Madagascar church leader appeals for support following ‘harassment’
March 10, 2011
The leader of the largest Protestant group in Madagascar has appealed for support over “harassment” of church leaders after the government accused the group of running an illegal radio station in one of its orphanages.
“We ask for your prayers and support as we do not know what will happen in the near future as the HAT (the de facto government called the High Authority of Transition, or HAT), continues interrogating and arresting our people,” said the Rev.
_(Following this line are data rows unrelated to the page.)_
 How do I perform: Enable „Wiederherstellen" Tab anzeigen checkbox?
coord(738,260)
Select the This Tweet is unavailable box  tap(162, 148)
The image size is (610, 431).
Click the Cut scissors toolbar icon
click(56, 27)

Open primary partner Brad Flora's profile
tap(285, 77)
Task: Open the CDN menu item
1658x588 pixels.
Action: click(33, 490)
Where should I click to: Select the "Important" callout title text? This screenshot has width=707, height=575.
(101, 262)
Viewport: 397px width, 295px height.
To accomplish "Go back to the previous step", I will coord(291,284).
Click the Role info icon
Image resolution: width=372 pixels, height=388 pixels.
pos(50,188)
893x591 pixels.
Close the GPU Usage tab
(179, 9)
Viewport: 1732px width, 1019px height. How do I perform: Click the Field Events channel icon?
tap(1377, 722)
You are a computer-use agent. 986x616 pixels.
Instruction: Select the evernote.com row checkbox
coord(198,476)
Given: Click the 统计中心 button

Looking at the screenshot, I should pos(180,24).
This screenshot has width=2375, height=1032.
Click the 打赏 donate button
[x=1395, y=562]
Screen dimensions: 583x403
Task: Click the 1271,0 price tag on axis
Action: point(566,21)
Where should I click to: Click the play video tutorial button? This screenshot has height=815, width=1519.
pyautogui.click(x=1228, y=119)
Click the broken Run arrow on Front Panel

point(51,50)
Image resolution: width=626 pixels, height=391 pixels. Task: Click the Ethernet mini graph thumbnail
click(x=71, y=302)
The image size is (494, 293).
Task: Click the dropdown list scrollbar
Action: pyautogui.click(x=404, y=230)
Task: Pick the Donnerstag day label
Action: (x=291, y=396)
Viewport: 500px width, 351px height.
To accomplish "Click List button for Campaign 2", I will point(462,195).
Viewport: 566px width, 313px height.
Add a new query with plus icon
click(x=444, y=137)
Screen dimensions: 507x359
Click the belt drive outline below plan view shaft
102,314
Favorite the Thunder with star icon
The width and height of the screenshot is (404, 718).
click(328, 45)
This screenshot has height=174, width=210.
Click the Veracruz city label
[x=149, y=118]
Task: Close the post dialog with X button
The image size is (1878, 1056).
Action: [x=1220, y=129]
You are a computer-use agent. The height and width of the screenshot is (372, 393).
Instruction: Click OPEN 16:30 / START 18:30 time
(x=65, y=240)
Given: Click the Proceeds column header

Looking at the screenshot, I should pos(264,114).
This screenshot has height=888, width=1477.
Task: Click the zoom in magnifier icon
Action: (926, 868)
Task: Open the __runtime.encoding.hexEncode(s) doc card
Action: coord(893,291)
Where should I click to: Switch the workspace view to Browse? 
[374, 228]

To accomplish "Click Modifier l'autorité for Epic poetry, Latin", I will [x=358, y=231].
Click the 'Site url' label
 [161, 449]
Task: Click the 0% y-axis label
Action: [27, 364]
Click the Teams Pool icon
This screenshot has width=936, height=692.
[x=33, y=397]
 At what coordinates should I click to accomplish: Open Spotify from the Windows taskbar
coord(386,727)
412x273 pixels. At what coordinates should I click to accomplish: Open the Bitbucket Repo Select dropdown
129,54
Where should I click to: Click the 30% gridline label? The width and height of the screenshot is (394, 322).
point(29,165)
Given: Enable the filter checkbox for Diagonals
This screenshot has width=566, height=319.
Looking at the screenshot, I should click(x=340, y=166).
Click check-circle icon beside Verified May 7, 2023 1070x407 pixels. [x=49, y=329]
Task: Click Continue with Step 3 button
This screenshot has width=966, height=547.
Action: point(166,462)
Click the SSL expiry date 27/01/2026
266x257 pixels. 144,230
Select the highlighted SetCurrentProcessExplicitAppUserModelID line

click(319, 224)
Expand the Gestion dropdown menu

Lala Rasendrahasina, president of the Church of Jesus Christ in Madagascar (FJKM) ― a partner church of the Presbyterian Church (U.S.A.) ― in a statement received by ENInews on March 3.
He said the government had alleged the church was running a “pirate” radio station which it found broadcasting on Feb. 18 from Topoza, a church orphanage in the capital, Antananarivo.
Orphanage director Tantely Rakotoarivony was accused of running the station, he said. “She was also detained on Feb. 25. She is still in custody," he said.
Rasendrahasina said the radio station was unknown to FJKM, although the officials and the president are accused by the government of giving orders to Rakotoarivony to let the radio broadcast from the center. “This is one fact among others used by the government to persecute the church and its leaders,” he said.
“We find and understand these charges as mere allegations and harassment towards FJKM and churches as I am also the chairperson of the Christian Council in Madagascar this year,” he said.
He also said he was beaten and detained in March 2009 following the resignation of President Marc Ravalomanana, who was also a senior member of FJKM. He was ousted by Andry Rajoelina, the former mayor of Antananarivo in 2009, setting off a political crisis. The crisis has divided the island community and threatened the unity of the churches.
While attending the World Council of Churches (WCC) Central Committee meeting in Geneva from Feb. 16- 22, Rasendrahasina said the churches there were steering for peace in the midst of the conflict.
“The church has never ceased to find a way to help the nation out of this crisis and to maintain peace,” said Rasendrahasina who is a member of the Central Committee. “We have never ceased to pray for the nation since March 2009. The church has had to mediate between politicians but because of various factors, the results have not always been as successful as we would hope,” he said.
About 2.5 million of Madagascar's 21 million people belonging to the FJKM, making it the country’s largest Protestant denomination.